Тут же вскрикнул и, крутанувшись на месте, рухнул связист Билял Шани. Лежа на земле, он зажимал ладонями рану на шее. Но кровь из разорванной артерии все равно находила щели и била тонкими фонтанами.

В течение первых пяти-шести секунд снайперы выпустили по четыре пули и уничтожили двенадцать боевиков.

Дальнейшие события, когда всем стало ясно, что кто-то ведет прицельный огонь на поражение, развивались стремительно.

Мирные жители в жуткой панике и с криками разбегались в разные стороны.

Связанные пленники распластались на деревянном постаменте.

Оставшиеся в живых боевики, похватав оружие, начали палить в разные стороны и прятаться за имевшиеся укрытия. Вот только от кого прятаться и с каких направлений по ним велся огонь — они не понимали.

Это облегчало задачу, и еще с минуту снайперы продолжали без проблем выискивать и уничтожать цели.

Сменив в винтовке очередной магазин, Павел осмотрел усеянный телами убитых боевиков двор и только теперь обнаружил ожидаемую перемену: целей больше не было. Все уцелевшие бандиты расползлись по щелям, заскочили в дом или же спрятались под каменным забором.

Нападения на снайперские позиции не последовало, поэтому самое время было отдать приказ командиру сирийского спецназа:

— «Анвар», ответь «Юнкеру»!

Тот отозвался через пару секунд:

— Да, «Юнкер», «Анвар» на связи.

— Мы отработали — уничтожено две трети боевиков. Начинайте зачищать задний двор и приступайте к эвакуации пленных.

— Понял. Выходим.

«Теперь неплохо бы связаться с авиаторами», — подумал Павел и вызвал Сурова:

— «Второй» — «Юнкеру».

— «Юнкер», «Второй» на связи.

— Что там с «вертушками»?

— Пока тихо.

— Мы управились немного быстрее, чем рассчитывали, поэтому вызывай — пусть подскажут место посадки.

— Понял.

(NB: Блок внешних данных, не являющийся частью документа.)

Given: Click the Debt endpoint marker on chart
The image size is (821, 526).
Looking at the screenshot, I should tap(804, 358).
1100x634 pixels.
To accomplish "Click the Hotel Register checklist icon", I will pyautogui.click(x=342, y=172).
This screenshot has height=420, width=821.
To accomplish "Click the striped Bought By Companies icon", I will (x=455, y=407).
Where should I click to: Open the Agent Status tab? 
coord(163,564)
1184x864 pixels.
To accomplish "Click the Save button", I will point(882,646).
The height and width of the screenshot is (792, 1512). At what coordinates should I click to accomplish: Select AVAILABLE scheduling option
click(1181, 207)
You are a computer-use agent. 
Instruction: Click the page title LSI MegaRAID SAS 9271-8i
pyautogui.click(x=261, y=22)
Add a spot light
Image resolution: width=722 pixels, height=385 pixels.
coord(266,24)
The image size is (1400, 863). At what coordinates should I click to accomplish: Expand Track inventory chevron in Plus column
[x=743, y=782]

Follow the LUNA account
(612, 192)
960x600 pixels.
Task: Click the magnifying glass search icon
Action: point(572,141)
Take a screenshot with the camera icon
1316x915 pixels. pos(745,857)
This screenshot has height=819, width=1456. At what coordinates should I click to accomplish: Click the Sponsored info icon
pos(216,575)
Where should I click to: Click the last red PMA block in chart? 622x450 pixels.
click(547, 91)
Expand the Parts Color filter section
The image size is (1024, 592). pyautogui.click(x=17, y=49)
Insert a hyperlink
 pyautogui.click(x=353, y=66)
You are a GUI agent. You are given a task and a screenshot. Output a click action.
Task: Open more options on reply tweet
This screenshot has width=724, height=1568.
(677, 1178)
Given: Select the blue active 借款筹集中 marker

Постараюсь.

— «Третий», мы прикрываем спецназ, — напомнил командир очередную задачу Гриду.

Тот тут же отреагировал:

— Понял-понял, «Юнкер». Я весь во внимании…


Когда голова полевого командира Ахмада Хамани резко дернулась назад, а тело совершило кульбит и рухнуло вместе со складным креслом под забор, Давуд Газал сразу смекнул: дело неладно. А уж когда под забор отлетел с изуродованной головой и заместитель Хамани — Басир Фахри, он распластался на земле и, подобно ящерице, проворно пополз. Куда — в те секунды не волновало, лишь бы оказаться подальше от падавших замертво товарищей.

Добравшись до стены дома, он юркнул в одну из двух дверей — в ту, что вела внутрь первого этажа. Его руки так сильно тряслись, что с минуту он не мог дослать патрон в патронник автомата. Такого панического ужаса он не испытывал давно. Еще бы не струсить! Его соратников убивали одного за другим, а выстрелов даже не было слышно.